(Directions for this task) Below are the records; work out how many lines among them contain "agent", and write nothing besides that number.

Records drawn from a dataset:
--- START ---
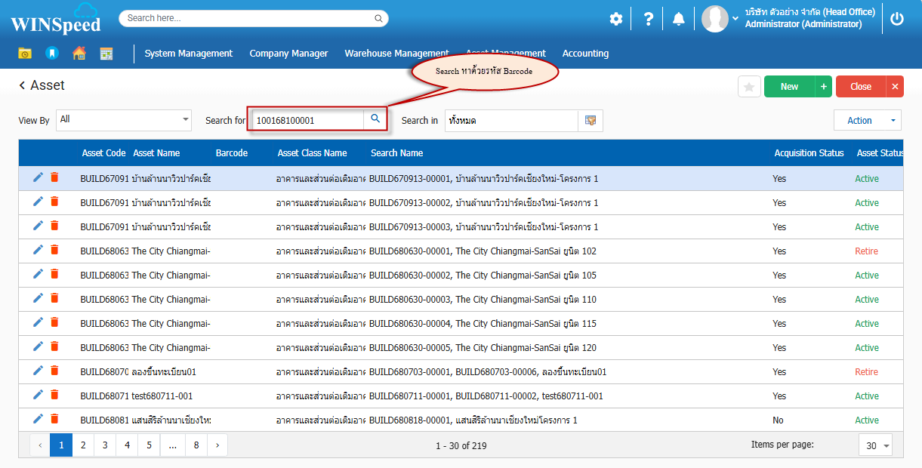
Task: Open help via question mark icon
Action: coord(648,19)
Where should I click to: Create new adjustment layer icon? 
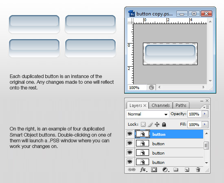click(x=165, y=170)
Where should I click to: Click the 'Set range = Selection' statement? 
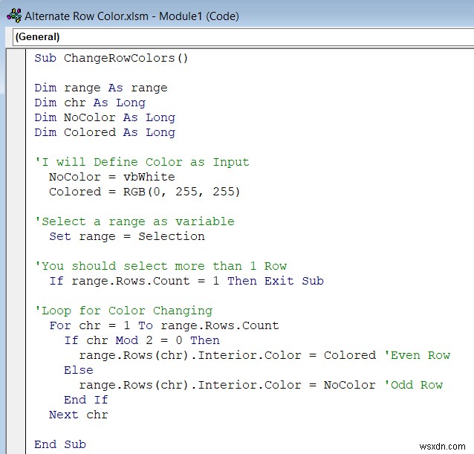126,236
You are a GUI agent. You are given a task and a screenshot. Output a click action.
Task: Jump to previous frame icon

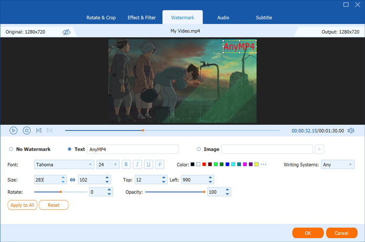point(39,130)
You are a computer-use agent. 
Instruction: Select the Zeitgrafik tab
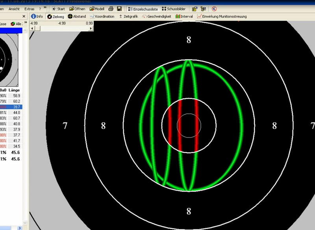click(128, 17)
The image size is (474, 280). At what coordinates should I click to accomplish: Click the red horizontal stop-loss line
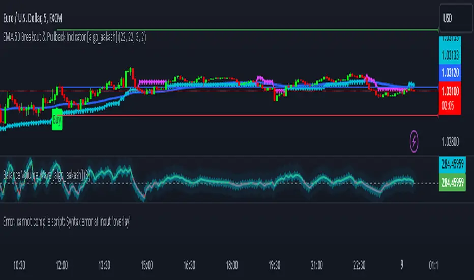(250, 116)
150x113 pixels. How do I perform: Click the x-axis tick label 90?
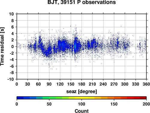[x=49, y=84]
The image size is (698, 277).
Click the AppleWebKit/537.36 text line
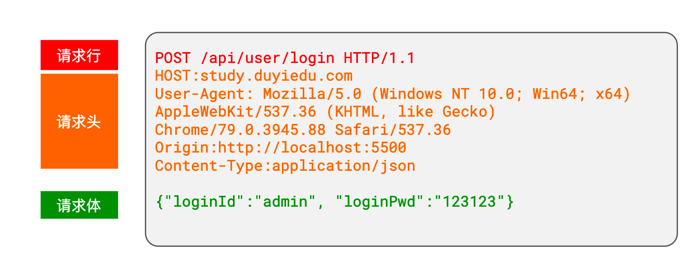pos(326,112)
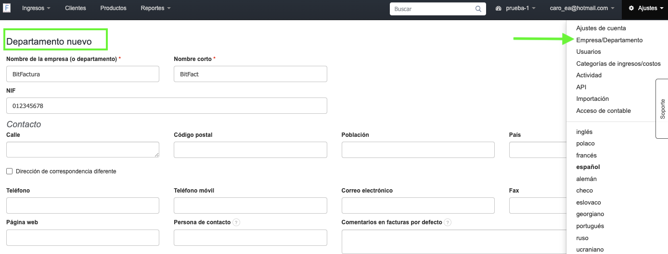Open the Soporte side tab
This screenshot has height=254, width=668.
(x=662, y=109)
--- END ---
(Exercise solution) 2